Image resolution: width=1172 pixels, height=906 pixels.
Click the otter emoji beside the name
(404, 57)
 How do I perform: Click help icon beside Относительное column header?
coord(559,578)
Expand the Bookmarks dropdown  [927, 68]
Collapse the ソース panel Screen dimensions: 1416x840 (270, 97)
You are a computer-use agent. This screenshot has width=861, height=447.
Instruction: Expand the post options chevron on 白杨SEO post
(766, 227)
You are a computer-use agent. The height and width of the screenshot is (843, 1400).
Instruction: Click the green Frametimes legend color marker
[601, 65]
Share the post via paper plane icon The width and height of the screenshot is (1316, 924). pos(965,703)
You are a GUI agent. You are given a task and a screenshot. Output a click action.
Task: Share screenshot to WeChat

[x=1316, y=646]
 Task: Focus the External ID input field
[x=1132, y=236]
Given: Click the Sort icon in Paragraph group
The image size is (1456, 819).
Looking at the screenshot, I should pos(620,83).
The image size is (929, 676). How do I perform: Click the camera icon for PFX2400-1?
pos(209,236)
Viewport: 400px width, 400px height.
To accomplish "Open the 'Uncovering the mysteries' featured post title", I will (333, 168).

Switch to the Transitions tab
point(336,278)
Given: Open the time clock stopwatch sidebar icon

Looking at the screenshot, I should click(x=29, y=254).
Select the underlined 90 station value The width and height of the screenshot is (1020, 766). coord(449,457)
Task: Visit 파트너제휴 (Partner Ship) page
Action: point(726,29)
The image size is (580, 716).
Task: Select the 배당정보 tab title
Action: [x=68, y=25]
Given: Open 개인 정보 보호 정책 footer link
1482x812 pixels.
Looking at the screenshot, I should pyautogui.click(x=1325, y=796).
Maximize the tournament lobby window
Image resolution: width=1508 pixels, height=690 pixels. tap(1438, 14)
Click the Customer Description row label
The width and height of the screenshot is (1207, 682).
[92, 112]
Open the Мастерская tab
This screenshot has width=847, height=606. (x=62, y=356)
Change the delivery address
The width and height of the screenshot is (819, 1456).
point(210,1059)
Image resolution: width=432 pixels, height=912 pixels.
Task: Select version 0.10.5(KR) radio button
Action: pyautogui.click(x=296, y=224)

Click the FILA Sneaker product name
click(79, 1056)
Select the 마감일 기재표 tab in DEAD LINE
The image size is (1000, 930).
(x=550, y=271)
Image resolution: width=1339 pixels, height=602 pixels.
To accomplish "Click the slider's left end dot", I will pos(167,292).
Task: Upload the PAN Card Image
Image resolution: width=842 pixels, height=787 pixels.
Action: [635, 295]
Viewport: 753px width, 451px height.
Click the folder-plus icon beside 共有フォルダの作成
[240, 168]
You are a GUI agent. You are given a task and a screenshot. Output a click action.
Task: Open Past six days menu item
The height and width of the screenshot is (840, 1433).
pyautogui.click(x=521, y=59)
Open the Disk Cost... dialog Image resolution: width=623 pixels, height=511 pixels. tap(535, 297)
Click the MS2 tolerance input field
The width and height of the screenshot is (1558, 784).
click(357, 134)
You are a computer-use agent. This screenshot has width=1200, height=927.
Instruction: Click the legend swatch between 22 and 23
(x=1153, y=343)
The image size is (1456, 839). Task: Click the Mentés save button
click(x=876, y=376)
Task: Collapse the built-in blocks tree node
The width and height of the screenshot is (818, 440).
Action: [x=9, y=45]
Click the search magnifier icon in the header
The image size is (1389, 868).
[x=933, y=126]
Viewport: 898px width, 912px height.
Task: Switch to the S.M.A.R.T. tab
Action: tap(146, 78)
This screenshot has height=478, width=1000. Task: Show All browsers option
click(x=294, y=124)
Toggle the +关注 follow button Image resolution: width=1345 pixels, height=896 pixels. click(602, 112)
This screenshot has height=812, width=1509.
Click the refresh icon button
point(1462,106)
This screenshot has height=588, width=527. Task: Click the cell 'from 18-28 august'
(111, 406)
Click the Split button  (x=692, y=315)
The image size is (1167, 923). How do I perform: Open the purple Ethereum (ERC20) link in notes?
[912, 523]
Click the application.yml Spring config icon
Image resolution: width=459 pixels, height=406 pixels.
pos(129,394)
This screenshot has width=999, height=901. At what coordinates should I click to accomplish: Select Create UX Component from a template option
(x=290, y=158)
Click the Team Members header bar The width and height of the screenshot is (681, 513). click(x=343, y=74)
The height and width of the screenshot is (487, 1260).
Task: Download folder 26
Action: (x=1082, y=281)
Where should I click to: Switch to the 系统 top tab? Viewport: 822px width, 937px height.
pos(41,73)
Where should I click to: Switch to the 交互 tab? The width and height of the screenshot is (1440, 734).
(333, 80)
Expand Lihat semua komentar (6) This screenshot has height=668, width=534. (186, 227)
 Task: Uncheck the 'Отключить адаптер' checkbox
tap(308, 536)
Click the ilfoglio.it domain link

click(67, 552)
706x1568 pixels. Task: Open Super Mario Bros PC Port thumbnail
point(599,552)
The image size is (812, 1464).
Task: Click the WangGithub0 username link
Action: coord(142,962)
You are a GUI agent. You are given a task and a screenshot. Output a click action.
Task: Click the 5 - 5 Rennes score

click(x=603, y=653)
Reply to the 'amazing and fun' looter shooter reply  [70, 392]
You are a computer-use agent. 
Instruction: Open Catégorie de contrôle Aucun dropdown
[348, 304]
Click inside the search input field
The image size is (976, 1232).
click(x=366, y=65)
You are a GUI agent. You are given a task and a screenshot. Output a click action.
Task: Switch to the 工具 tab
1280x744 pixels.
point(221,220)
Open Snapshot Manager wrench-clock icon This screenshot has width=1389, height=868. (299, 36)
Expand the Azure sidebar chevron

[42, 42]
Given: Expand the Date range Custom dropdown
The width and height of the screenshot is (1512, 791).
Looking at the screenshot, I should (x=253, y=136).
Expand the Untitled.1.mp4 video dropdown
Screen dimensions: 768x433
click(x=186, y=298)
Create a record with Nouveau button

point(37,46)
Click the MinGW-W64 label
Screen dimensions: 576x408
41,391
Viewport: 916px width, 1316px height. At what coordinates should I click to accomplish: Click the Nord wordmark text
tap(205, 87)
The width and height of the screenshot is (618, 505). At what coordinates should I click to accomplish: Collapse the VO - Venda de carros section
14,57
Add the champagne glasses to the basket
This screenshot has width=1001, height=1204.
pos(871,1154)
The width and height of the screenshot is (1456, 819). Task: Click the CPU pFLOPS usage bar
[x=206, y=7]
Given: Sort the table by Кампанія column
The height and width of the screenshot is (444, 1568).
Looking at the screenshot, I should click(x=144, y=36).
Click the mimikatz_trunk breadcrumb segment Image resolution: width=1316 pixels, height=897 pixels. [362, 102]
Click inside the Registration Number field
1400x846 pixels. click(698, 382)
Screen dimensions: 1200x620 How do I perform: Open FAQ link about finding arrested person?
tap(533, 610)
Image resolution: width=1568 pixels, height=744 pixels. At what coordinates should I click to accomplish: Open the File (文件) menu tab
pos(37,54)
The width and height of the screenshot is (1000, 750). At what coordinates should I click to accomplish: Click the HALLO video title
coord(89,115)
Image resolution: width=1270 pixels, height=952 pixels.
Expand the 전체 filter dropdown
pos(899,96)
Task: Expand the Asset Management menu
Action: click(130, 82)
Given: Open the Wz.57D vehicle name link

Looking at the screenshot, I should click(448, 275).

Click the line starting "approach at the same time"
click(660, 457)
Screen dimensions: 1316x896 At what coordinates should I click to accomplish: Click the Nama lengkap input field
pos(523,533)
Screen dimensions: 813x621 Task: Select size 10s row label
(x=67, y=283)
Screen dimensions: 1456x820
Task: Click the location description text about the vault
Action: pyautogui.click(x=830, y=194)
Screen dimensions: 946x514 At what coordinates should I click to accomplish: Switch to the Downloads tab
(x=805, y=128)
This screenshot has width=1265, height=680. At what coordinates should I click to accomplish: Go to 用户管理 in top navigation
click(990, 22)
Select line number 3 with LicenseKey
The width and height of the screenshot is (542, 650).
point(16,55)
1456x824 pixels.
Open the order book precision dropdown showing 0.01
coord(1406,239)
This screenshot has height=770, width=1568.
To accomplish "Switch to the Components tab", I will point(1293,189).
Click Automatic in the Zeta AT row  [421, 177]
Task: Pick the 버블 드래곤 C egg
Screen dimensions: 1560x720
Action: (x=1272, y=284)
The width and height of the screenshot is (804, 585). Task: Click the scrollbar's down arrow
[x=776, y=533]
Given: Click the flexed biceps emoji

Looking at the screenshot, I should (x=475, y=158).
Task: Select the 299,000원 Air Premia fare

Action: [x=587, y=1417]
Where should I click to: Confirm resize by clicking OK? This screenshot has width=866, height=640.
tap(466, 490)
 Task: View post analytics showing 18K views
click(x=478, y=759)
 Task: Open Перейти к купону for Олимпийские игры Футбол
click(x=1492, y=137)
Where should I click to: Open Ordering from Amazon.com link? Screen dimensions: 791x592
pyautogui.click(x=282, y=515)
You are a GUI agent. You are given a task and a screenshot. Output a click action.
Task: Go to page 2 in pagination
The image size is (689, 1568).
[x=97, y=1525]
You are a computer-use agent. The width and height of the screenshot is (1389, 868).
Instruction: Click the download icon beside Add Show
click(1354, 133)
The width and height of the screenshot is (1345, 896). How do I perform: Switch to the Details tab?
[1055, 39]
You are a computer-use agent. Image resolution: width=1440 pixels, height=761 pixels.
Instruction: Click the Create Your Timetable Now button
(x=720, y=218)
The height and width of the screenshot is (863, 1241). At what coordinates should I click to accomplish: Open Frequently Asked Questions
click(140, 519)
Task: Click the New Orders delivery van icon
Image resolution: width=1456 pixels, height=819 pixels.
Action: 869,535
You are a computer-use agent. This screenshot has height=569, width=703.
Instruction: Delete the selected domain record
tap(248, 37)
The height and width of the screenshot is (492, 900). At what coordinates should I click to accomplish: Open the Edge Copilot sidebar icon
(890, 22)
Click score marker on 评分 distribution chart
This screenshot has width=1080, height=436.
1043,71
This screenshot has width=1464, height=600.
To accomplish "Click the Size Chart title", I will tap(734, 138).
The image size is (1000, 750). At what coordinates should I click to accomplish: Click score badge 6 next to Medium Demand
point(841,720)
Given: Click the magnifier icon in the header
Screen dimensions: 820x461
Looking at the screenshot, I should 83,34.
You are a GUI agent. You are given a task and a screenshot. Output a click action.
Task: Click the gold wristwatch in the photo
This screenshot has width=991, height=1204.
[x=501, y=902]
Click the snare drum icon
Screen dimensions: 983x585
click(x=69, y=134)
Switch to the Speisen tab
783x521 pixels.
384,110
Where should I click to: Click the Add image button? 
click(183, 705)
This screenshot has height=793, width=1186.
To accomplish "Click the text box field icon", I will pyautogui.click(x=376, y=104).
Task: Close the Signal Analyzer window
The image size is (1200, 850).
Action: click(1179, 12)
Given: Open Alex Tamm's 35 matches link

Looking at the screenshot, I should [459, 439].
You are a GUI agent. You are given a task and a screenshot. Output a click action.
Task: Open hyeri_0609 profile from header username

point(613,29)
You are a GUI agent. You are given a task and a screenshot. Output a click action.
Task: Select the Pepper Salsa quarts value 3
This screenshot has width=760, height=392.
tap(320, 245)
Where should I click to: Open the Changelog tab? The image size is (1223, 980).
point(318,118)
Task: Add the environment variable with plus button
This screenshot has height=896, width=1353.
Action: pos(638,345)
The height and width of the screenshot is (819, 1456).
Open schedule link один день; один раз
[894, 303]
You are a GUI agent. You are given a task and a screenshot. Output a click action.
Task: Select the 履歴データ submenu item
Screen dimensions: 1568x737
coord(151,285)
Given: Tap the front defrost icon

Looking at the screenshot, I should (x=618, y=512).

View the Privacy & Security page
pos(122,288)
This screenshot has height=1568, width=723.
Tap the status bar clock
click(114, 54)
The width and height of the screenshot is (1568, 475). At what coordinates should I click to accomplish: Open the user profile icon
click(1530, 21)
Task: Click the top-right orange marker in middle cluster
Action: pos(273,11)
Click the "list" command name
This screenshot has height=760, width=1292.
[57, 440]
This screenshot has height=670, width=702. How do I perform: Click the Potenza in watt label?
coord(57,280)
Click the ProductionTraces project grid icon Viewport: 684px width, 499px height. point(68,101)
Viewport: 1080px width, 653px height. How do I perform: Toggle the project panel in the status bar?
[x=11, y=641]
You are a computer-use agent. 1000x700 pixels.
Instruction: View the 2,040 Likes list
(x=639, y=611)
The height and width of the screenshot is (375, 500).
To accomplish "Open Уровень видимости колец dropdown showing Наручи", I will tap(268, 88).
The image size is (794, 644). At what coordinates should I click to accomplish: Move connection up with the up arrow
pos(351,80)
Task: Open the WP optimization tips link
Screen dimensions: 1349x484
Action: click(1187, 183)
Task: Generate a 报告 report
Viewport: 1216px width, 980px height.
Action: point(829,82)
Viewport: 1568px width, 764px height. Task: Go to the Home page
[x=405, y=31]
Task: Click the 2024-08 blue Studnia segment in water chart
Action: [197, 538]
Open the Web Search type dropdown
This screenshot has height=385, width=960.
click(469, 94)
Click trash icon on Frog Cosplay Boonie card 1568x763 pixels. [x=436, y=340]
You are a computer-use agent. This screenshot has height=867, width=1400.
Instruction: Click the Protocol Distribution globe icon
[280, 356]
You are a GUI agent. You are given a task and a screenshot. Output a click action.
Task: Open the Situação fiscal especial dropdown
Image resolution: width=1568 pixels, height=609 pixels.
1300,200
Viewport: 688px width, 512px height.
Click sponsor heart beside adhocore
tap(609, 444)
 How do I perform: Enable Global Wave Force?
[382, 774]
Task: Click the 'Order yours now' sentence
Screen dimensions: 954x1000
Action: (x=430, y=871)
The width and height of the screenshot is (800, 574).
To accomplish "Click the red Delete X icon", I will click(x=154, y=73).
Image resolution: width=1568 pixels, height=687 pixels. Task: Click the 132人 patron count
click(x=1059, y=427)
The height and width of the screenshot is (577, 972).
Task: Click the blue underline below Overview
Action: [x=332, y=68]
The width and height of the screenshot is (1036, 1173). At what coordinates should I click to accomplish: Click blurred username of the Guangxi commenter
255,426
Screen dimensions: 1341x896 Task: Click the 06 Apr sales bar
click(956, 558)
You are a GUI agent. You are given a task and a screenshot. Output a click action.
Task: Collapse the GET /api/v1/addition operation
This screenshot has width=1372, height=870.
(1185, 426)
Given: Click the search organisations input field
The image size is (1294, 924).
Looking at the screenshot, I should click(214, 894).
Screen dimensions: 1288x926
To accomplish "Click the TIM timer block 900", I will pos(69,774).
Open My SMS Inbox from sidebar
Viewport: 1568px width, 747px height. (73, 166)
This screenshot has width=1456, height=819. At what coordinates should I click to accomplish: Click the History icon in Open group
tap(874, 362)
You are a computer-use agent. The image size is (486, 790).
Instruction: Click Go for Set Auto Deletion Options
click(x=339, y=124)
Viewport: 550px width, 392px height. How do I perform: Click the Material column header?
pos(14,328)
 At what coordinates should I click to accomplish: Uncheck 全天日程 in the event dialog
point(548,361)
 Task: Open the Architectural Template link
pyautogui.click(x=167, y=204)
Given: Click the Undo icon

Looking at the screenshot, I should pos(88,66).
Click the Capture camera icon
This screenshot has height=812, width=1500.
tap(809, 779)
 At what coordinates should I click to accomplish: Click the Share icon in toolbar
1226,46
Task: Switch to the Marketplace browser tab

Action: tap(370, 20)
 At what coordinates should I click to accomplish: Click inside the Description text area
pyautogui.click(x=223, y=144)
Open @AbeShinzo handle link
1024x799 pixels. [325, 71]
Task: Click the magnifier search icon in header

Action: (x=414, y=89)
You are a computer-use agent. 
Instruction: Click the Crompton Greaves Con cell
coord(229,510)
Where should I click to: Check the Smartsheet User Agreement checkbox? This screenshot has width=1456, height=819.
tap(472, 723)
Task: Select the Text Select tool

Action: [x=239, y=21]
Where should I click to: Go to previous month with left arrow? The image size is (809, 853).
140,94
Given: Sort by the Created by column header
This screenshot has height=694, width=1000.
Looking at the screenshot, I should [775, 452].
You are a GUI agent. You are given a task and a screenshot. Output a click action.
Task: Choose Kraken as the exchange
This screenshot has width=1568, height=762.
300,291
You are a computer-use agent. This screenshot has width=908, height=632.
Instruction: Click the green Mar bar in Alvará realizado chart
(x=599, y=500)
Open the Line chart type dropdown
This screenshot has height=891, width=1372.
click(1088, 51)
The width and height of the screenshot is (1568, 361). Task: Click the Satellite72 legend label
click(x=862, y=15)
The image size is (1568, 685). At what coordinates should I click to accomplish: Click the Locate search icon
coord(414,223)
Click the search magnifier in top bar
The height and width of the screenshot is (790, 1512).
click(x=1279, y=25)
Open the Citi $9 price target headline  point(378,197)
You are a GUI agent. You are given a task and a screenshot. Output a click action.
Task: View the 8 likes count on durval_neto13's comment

───

Work to complete: Find every line above that contains the word "video" and copy each of those lines. Only matches with the same capitalization count.

Response to this task:
Expand the Untitled.1.mp4 video dropdown
The width and height of the screenshot is (1000, 750). At what coordinates should I click to accomplish: Click the HALLO video title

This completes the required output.